Despite testimony that ride-alongs were not common practice in Montgomery County, Fletcher-Hill said that the deputies were “on loan” to the marshals as part of a multi-agency effort to catch fugitives. As such, he said, the deputies were subject to Marshal’s Service policy that allowed media presence.
But Richard Seligman, who represented the Wilsons in lower courts, said after Wednesday’s hearing that the high court must apply a “reasonable person” standard to the officers in the Wilson case.
“It doesn’t matter what particular officers knew, but what the reasonable officer would have been expected to know,” Seligman said.
He said it should have been “clear to a law enforcement officer trained in Fourth Amendment requirements” that the media could not come along uninvited. “This was not a tough call for the police in this case,” Seligman said.
The Wilsons’ case was one of two heard Wednesday media and privacy rights. The other case involved a CNN crew that accompanied U.S. Fish and Wildlife Service agents onto private property in Montana.

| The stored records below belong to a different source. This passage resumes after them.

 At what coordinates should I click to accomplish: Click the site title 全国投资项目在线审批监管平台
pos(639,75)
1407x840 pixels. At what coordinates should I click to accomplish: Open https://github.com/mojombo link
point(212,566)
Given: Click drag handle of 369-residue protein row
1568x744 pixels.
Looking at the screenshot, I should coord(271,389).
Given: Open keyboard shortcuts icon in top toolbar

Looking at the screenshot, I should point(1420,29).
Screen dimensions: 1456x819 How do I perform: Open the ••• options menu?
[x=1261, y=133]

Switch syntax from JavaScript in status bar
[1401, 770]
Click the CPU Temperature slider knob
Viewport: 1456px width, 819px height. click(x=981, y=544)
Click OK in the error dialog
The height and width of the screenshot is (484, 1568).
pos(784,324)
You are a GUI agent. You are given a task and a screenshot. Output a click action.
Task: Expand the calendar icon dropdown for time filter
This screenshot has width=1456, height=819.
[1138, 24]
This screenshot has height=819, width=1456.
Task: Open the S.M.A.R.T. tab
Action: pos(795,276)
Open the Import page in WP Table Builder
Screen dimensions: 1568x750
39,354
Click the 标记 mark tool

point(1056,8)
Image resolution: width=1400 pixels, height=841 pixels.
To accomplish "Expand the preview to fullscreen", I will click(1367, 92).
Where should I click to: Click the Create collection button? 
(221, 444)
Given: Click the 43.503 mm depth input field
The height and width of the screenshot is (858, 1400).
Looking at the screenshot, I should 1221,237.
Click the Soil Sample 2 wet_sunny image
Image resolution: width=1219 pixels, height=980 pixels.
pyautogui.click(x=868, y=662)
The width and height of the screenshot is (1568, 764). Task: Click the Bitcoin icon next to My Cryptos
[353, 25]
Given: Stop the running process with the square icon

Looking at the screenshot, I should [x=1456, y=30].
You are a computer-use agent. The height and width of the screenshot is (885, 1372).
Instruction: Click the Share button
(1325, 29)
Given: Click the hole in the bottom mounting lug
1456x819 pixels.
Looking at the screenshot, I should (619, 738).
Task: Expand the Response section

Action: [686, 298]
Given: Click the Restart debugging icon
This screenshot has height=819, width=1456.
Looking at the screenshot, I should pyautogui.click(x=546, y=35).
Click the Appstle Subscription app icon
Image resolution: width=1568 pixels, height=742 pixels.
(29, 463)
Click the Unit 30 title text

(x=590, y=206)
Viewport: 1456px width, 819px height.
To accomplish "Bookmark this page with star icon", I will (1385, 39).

The high court will likely issue a ruling in the cases by the end or June or beginning of July, court staffers said.
The Wilsons were not in court Wednesday for the hearing and declined comment through their attorneys.
The Wilsons “feel like their rights to privacy were invaded at the outset,” Seligman said. “They have no interest in becoming public figures (and) speaking to press would go against their point in bringing this case in the first place.”